Из ряда велосипедов на продажу Миша берет свой, со старинным английским седлом и собственноручно сделанным гудком. Издалека к нам подходит старик с кулечком. У него пышная серебряная борода и мягкий хриплый голос. Он улыбается: «Тут подарили рубашки и кефир — прибавка к пенсии!». Это друг Миши, который поможет ему довезти до дома вещи с рынка.
Прощание с рынком
83-летняя Светлана стоит у своего роллета в самом конце рынка. Торгует она не от хорошей жизни: нужно помогать недоношенному внуку-младенцу, баночка специального питания для которого стоит 350 рублей. До пенсии или следующей удачной продажи часто приходится занимать. Вещи — чистые, из дома, стоят недорого, от 100 до 400 рублей, — но покупают их плохо. Непроданное копится — сын уже снял гараж для хранения. Торговый стаж у Светланы огромный — с конца 1970-х, еще с Сенного рынка.
Когда я спрашиваю, сколько стоило бы скромное платье не на распродаже (сейчас оно за двести), она отвечает: «Пятьсот». Протягиваю пятьсот без сдачи. Светлана растрогана, у нее заметно катятся слезы. Благодарит, говорит, что я ей как внучка, и желает всего доброго. Объясняет: эта сумма ее очень выручила — на дорогие билеты в Адыгею (проездной туда не действует), куда она несколько раз в неделю ездит помогать дочери.
Светлана долго прощается — и со мной, и с соседками. «Вот, — вздыхает она, — чужой человек ближе родного бывает».
Вокруг уже сворачиваются другие торговцы. Женщины уходят с последними сумками: «Все! Всем удачи, здоровья! Даст бог — еще встретимся!».

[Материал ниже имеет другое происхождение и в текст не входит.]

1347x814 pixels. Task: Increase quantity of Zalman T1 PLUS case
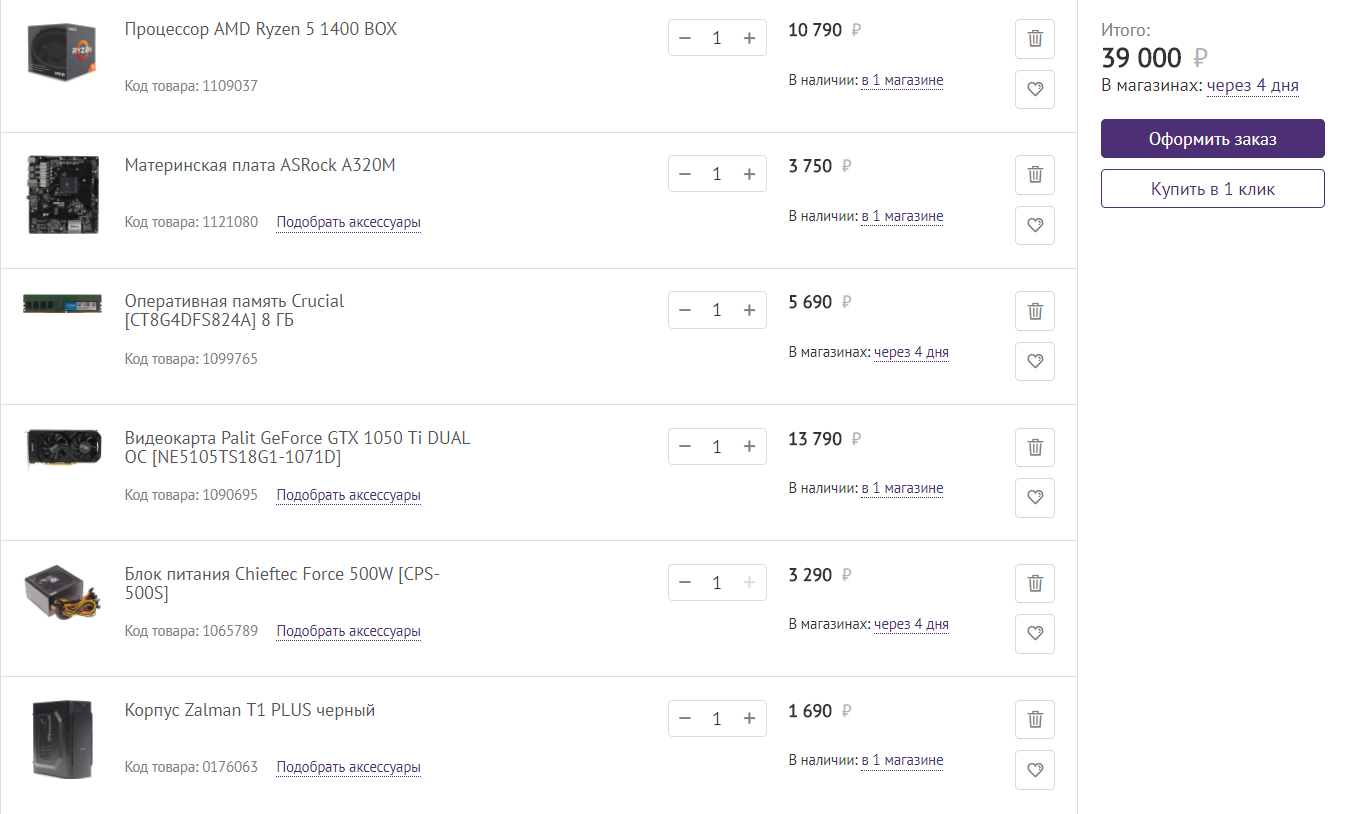tap(749, 718)
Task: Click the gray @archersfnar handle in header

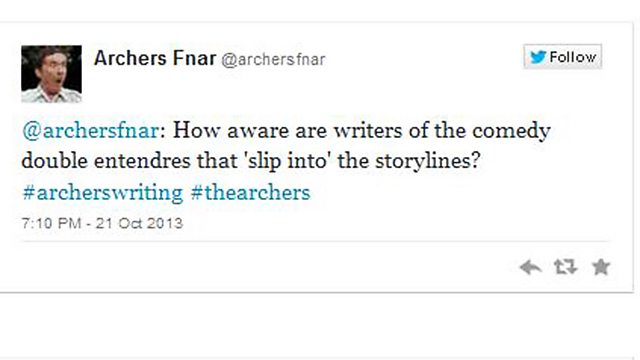Action: tap(273, 60)
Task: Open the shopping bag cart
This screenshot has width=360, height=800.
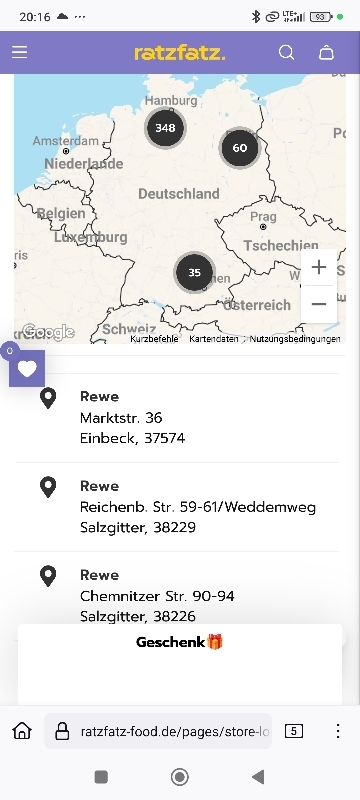Action: pyautogui.click(x=326, y=53)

К четырем часам дня рынок напоминает поле после битвы: одни лавки завалены хаотично, другие — почти опустошены. В воздухе висит смесь агрессивной настойчивости и глухого отчаяния. Одна пенсионерка бодрится, пропевая на весь ряд, что у нее магазин на «Авито» и она не пропадет. Но многим повезло меньше: за рынком мусорные баки переполнены одеждой, которую не удалось продать. Ее тут же подбирают посетители рынка или другие продавцы.
На выходе, уже у дороги на Коммунаров, между машинами сидит женщина всего с несколькими парами обуви и парой вещей. Ее отчаянный голос летит вслед: «Ну пожалуйста, купите, выручите!».